Saved data entries

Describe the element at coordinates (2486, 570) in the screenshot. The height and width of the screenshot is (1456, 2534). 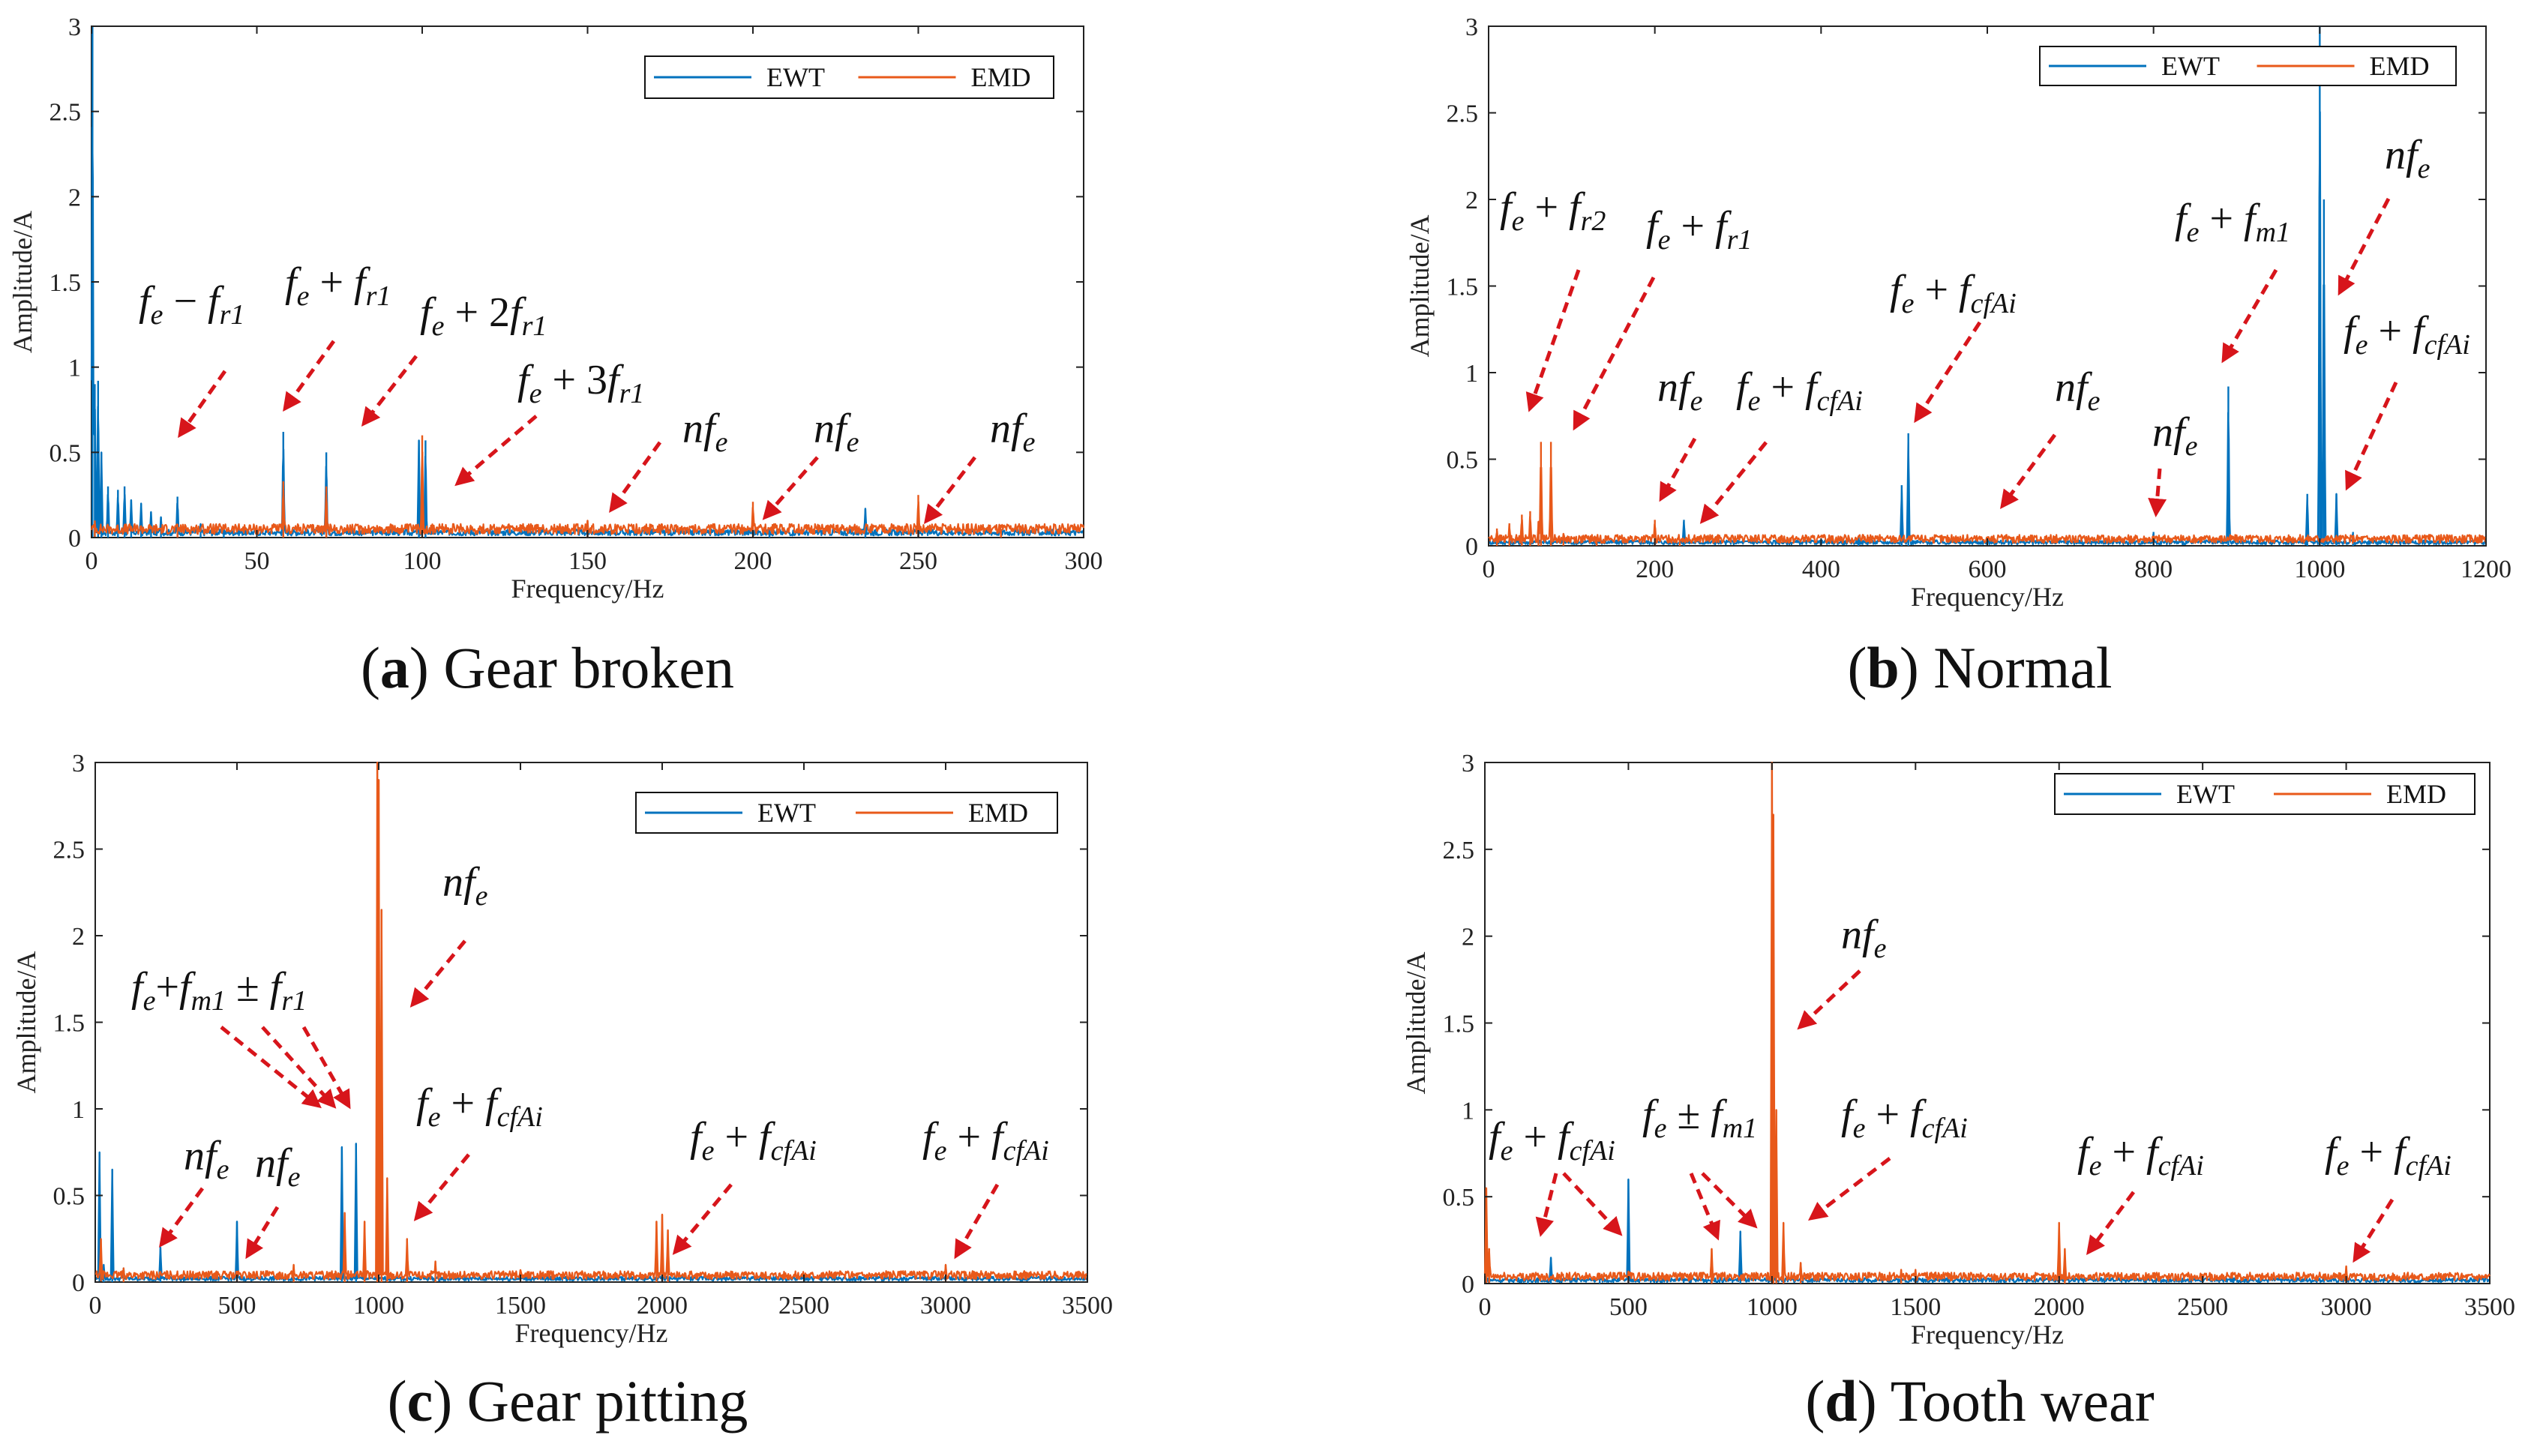
I see `x-tick-label: 1200` at that location.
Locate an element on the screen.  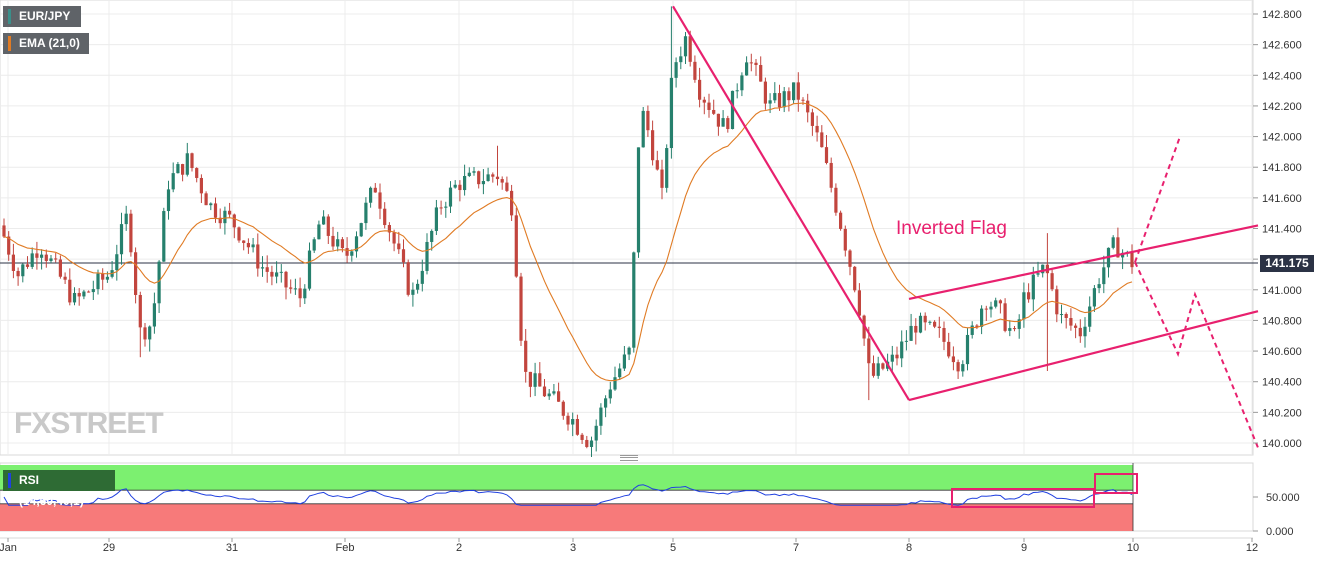
time-tick-label: 9 is located at coordinates (1024, 548).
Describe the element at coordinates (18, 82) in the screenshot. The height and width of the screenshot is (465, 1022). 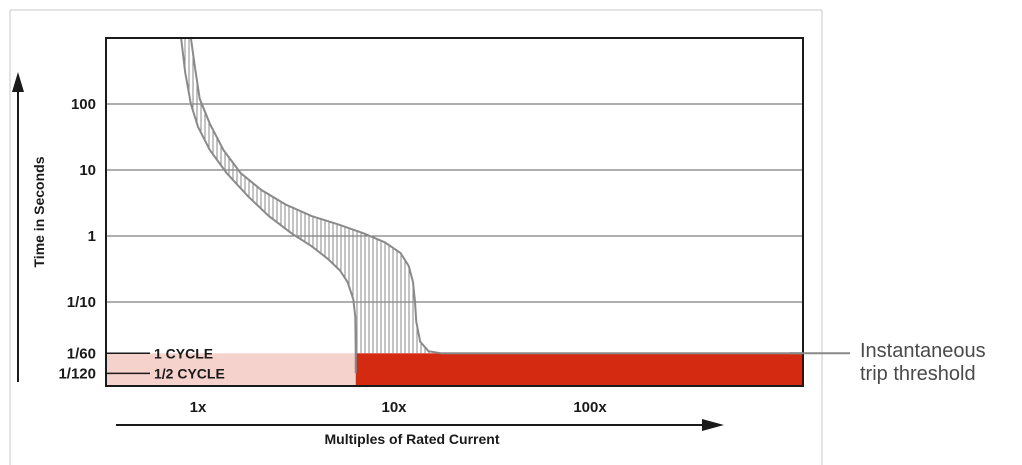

### Task requirements:
Copy the lines from the first one up to and including the line with "time-tick-label: 9 is", without the pictures.

### Task output:
Describe the element at coordinates (2486, 570) in the screenshot. The height and width of the screenshot is (1456, 2534). 
I see `x-tick-label: 1200` at that location.
Locate an element on the screen.  
time-tick-label: 9 is located at coordinates (1024, 548).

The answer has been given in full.